So, recently since my moving to the City, many people, new and old have been asking me about my tattoos. Long, and I think beautiful script depicting two rather at times odd, but very poignant quotes about how I wish to live my life. As odd as it may seem. In my earlier years I had a rather bad account of cutting myself on the thighs, so that no one would ever see. I still have the scars to this day. So why on my arms? During my more troubling years I started to have desires of cutting my forearms. And one rather auspicious day, I cut myself from my elbow to my wrist on my right arm. Claiming that i must have scratched myself during my sleep.
Sad but true. Then, the person who mattered the most to me at the time, took me aside, and slapped me across the face.
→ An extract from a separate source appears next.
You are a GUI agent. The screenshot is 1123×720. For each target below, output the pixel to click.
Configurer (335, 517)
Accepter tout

He told me that if I needed to do crazy things, then I needed to think long and hard about my consequences, who else is affected when I do something like this, who else suffers, when I make awful decisions that make those around me cry and feel like they don't mean anything at all.
So, after I sadly had to leave that person behind, I moved back to Rochester, and on my birthday, I got the first of my two tattoos.
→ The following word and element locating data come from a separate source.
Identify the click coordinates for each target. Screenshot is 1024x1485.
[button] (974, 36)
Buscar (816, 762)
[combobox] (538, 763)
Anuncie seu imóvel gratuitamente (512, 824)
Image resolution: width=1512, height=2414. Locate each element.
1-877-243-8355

"A man's errors are his portals of discovery." James Joyce.
Well, with the first one forever inscribed into my skin, I looked longingly at the other arm, wondering if I didn't have the same insurance on me, would I make a mistake? Would I slip up again. Not wanting to be uneven, and for fear of not being strong enough. I went four days later and got my second one.
"A man can be destroyed but not defeated." Ernest Hemingway.
So that's the story of why I'm ink'ed on my forearms. While it's true that I always wanted these, sometimes it's a hard reminder looking at them in the morning realizing why I had gotten them in the first place. Regardless of that though, these quotes, these trails of ink that so eloquently describe me, are my treasures, ones that will follow me to the end of time.